Deepfake food fraud threatens global brands

AI-generated illustration showing how manipulated food imagery, synthetic complaint letters and deepfake evidence could be used to support fraudulent refund claims. The image does not depict a real complaint, product or food safety incident.
As AI-generated images and complaint letters become increasingly sophisticated, food businesses face a growing challenge in distinguishing genuine food safety concerns from digitally manipulated evidence. (AI-generated image)

Fake contamination claims, AI-generated complaint letters and manipulated food images are creating a new fraud risk that regulators, delivery platforms and food businesses are struggling to contain

Key takeaways:

  • AI-generated images, fake complaint letters and manipulated food photographs are creating a new form of food fraud that existing legislation was never designed to address.
  • Consumers increasingly struggle to distinguish AI-generated food content from genuine images and reviews, making fraudulent claims harder for businesses to identify and challenge.
  • As AI tools become more sophisticated, food brands face growing reputational, financial and regulatory risks from digital evidence that may not be real.
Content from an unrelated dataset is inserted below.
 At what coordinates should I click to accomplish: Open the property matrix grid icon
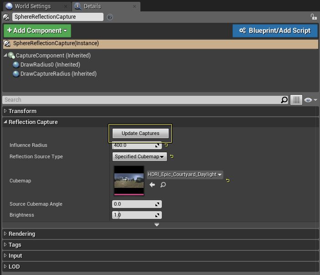(x=296, y=100)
A photograph showing mould on a muffin. Another appearing to reveal glass embedded in a cookie. A third depicting an undercooked pastry allegedly delivered to a customer.

AI-generated image used for illustrative purposes only. It does not depict a real food safety complaint, product defect or contamination event.
AI-generated image.

In the past, such images would have been treated as compelling evidence. Today, food safety experts warn they could have been created in seconds using freely available AI tools.
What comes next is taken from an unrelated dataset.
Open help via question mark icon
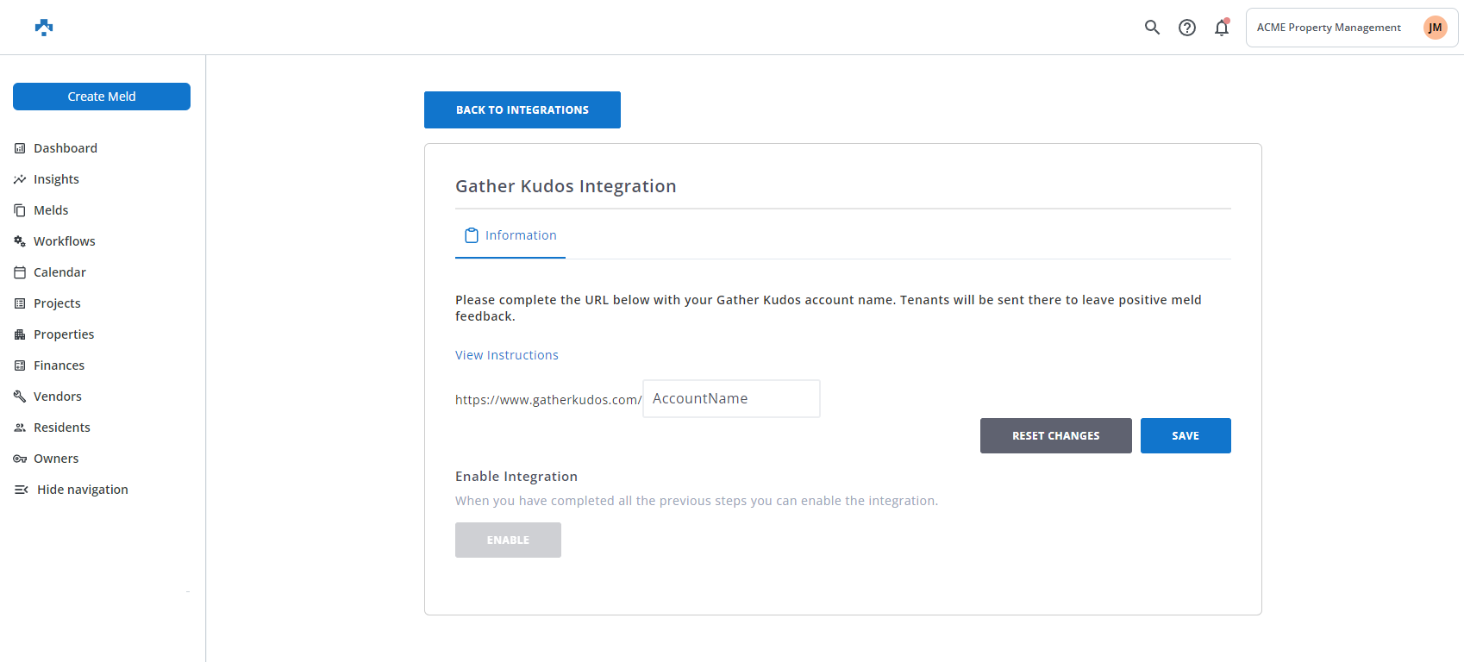Image resolution: width=1464 pixels, height=662 pixels. [x=1187, y=28]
UK food safety consultancy Food Alert says it’s already handling cases involving manipulated food images and AI-written complaints designed to secure refunds, compensation or regulatory intervention. While confirmed incidents remain relatively rare, experts argue the conditions for widespread abuse are rapidly falling into place as AI tools become cheaper, faster and more convincing.

The scale of AI adoption is accelerating rapidly: more than 34 million AI-generated images are now produced every day, while AI image editing has emerged as the fastest-growing software category of 2024, expanding 441% year-on-year. What once required specialist editing skills can now be achieved with a free account and a simple text prompt.
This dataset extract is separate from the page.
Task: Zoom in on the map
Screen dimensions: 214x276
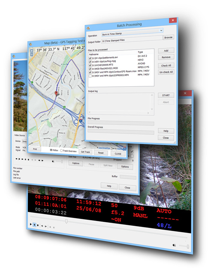Action: pos(32,51)
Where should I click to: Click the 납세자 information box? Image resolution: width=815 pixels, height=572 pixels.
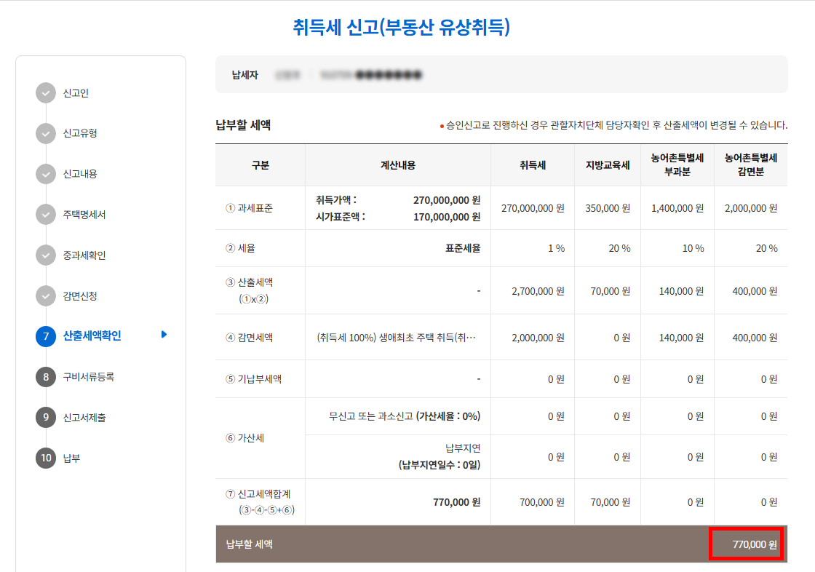click(501, 74)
The risk extends well beyond refund fraud. As brands increase their reliance on e-commerce, quick-commerce and third-party delivery platforms, a single AI-generated image alleging contamination or poor quality can spread across social media long before a business has the opportunity to investigate the claim. In an industry built on trust, that creates a potentially costly new vulnerability.

Consumers can’t spot the difference

An AI-generated image of a croissant created to demonstrate how realistic synthetic food photography has become.
An AI-generated image of a croissant created to demonstrate how realistic synthetic food photography has become.

The industry’s ability to challenge fraudulent complaints is being undermined by the uncomfortable reality that consumers are becoming increasingly unable to distinguish AI-generated food images from genuine photographs.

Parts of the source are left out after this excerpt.